You respond without thought, stepping forward and taking your axe out of the boy’s hand. He resists for the briefest of moments, but relents, lets the handle slide from his grip to yours. He disappears from your notice after that, and you take up position in front of the edelwood, swing and bury the axe’s head deep into the wood. Your arms are weak, you’re out of practice, but your body remembers the form. You find your rhythm, settle back into it as though you never even stopped, and steadily work your way through the trunk.
When the tree finally groans its surrender and crashes to the forest floor, the sun has sunk to the horizon. You wipe the sweat from your brow and try to shake out the aches from your arm, and finally turn back to the clearing.

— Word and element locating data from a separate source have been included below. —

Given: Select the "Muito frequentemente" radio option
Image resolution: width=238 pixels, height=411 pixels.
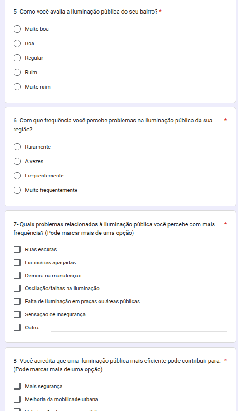Looking at the screenshot, I should pos(17,190).
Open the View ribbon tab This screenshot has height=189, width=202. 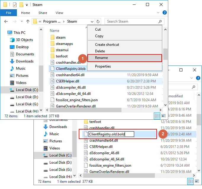click(59, 13)
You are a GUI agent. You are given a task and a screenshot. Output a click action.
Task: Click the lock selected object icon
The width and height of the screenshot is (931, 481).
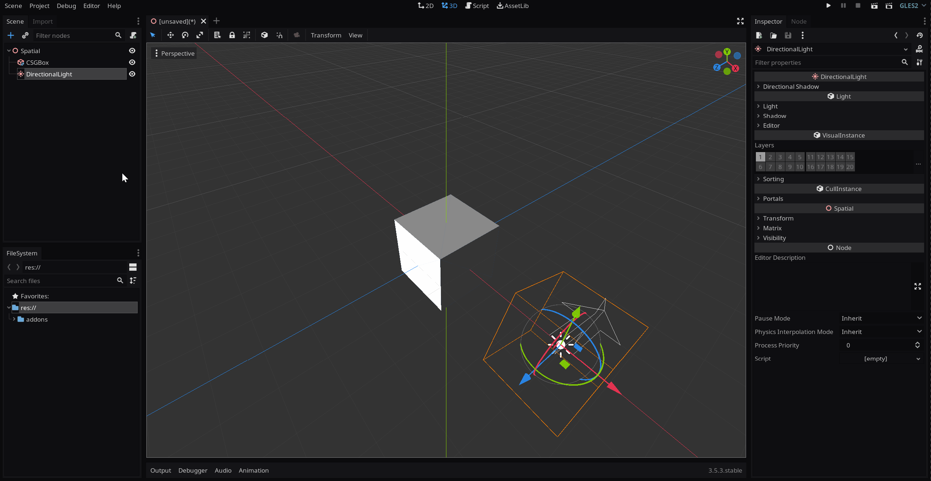click(x=232, y=35)
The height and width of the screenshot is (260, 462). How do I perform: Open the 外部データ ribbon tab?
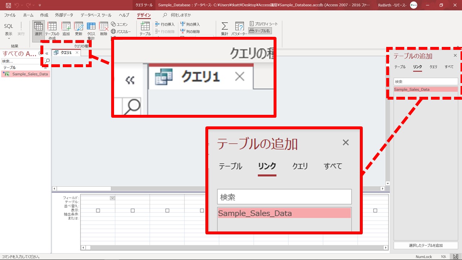[x=64, y=15]
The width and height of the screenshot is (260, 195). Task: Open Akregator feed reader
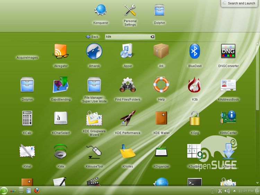click(x=61, y=52)

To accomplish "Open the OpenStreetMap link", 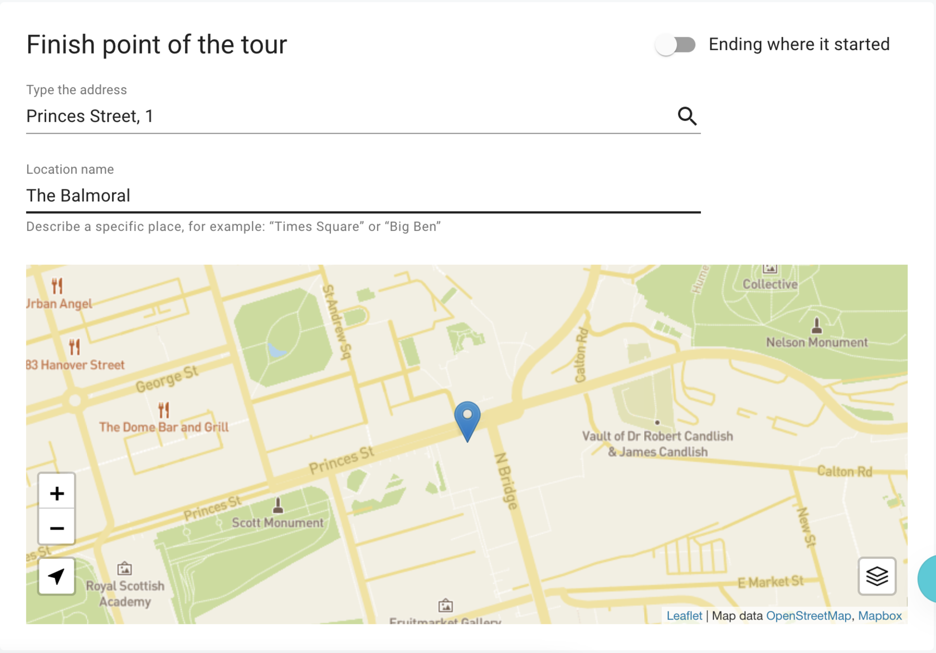I will (808, 616).
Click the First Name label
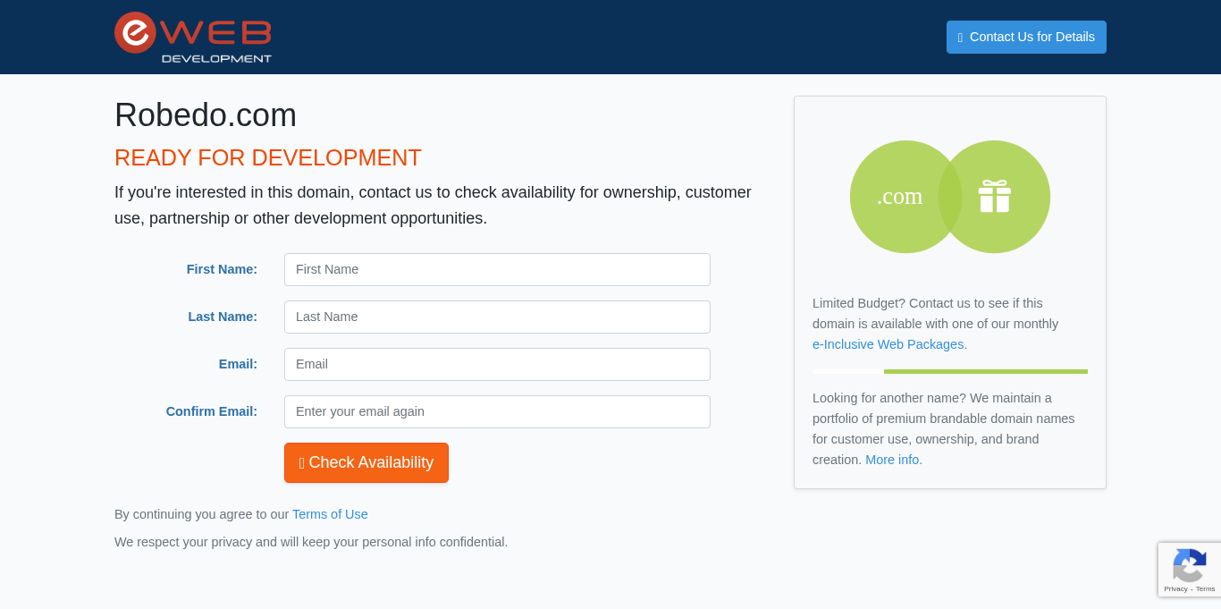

The Beast is waiting for you, watching you with luminous, unreadable eyes. The boy is gone, off to wander aimlessly through the woods. You try to sympathise, and fail. The edelwood makes a slick, dark oil, and the lantern consumes it greedily until the flame is huge and bright against the early darkness of the summer night.
When you start walking again, there’s a hand on your shoulder and one on your hip, a voice low in your ear whispering directions and a single, brief apology. You tell him you accept it, though you are not foolish enough to believe it, and you relax into the sound of his singing as you walk through the night.